Bacow, who took over as president in 2018, expanded and updated the university's teaching and research missions and fostered cooperation across disciplines to address complex issues including climate change and inequality.
Under his leadership, Harvard joined the Massachusetts Institute of Technology in a legal challenge to the Trump administration's decision to make international students leave the country if they planned on taking classes entirely online in fall 2020 at the height of the pandemic.
He criticized the policy for its "cruelty" and "recklessness."
Harvard became one of the first universities to switch to remote learning early in the pandemic, and Bacow and his wife tested positive for COVID-19 in March 2020.
Harvard also faced challenges during his tenure. The university survived a legal challenge to its admissions policies in U.S. District Court, a case that is now being weighed by the Supreme Court.
It was also disclosed that disgraced financier Jeffrey Epstein visited Harvard's campus more than 40 times after his 2008 sex crimes conviction — long before Bacow's tenure — and was even given his own office.

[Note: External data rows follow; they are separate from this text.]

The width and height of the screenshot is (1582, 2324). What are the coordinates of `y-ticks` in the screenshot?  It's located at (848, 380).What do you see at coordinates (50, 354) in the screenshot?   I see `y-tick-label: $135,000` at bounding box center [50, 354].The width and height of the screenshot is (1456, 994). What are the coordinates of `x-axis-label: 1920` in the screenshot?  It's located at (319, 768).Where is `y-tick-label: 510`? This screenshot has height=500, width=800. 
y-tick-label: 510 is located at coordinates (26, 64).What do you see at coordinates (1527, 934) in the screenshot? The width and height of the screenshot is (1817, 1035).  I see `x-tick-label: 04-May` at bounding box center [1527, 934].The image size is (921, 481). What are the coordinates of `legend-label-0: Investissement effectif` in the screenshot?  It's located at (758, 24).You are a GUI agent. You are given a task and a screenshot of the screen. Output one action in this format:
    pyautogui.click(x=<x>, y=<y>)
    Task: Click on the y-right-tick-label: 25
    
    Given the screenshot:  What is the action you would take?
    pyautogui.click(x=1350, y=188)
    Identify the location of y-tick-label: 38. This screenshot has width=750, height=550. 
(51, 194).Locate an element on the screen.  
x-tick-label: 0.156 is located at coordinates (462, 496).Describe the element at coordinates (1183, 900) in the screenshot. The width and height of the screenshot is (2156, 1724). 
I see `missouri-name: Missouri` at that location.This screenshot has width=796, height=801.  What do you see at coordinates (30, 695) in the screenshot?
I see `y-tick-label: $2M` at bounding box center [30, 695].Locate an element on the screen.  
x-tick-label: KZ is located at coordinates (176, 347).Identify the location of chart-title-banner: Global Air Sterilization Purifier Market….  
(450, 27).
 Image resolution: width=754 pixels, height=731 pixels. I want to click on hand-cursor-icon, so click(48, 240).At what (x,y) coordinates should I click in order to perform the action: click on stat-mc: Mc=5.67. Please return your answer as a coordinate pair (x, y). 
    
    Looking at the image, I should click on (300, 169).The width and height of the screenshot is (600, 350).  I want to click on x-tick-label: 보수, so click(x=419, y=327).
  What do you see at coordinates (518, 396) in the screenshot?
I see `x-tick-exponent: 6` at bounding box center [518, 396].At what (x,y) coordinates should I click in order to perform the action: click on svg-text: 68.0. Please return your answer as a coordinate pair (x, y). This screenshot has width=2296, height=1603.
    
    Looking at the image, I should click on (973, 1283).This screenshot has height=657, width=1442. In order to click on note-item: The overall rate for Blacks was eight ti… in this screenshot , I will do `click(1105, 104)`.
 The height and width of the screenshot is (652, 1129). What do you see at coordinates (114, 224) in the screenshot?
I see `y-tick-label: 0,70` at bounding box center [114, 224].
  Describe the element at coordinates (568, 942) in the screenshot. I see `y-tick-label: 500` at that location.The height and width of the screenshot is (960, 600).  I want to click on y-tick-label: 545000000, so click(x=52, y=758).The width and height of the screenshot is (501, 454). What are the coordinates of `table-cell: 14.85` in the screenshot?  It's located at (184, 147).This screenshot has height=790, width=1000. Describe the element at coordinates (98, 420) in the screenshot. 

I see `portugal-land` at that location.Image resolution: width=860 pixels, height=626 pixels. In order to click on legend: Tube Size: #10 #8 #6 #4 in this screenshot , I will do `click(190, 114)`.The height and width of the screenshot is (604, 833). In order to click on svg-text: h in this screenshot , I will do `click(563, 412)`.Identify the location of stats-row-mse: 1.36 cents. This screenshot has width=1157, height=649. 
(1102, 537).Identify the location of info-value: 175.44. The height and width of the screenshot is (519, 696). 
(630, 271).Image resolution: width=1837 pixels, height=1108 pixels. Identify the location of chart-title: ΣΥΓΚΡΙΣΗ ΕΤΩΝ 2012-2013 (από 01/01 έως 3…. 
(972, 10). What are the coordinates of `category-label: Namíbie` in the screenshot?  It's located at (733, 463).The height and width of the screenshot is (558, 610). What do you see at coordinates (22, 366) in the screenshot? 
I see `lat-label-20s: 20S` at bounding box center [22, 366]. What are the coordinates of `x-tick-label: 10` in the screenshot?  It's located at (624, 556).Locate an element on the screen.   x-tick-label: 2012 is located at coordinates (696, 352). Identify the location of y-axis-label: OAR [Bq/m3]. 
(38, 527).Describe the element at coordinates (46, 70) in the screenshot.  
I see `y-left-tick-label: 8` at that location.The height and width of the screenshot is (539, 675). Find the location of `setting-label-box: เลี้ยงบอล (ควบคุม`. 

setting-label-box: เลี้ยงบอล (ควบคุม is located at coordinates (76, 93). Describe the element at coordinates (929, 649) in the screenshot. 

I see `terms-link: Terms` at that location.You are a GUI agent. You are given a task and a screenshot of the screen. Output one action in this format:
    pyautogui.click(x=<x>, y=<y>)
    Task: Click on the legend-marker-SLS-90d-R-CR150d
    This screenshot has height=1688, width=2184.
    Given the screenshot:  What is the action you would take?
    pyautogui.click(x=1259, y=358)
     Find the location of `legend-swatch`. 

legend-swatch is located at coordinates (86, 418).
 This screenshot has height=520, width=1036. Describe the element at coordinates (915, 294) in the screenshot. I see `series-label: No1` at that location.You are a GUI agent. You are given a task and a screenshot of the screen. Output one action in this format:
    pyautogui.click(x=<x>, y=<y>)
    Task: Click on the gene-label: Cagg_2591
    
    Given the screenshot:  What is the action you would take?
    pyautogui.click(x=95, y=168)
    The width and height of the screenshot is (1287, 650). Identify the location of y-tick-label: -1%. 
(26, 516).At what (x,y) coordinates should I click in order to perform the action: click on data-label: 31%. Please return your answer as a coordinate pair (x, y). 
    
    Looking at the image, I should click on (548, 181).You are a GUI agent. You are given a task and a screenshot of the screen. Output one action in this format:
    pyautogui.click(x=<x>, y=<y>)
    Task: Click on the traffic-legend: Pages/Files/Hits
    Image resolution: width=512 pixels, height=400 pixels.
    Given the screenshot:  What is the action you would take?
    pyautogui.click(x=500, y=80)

Gay's early challenges could include fallout from the Supreme Court's review of the use of race in admissions. The court is weighing challenges to processes at Harvard and the University of North Carolina, which consider race among many factors when choosing students.
Lower courts have upheld practices at both universities, rejecting claims that they discriminated against Asian American applicants. But in oral arguments this year, the high court's six conservative justices expressed doubts about the practice, which has been upheld under Supreme Court decisions reaching back to 1978.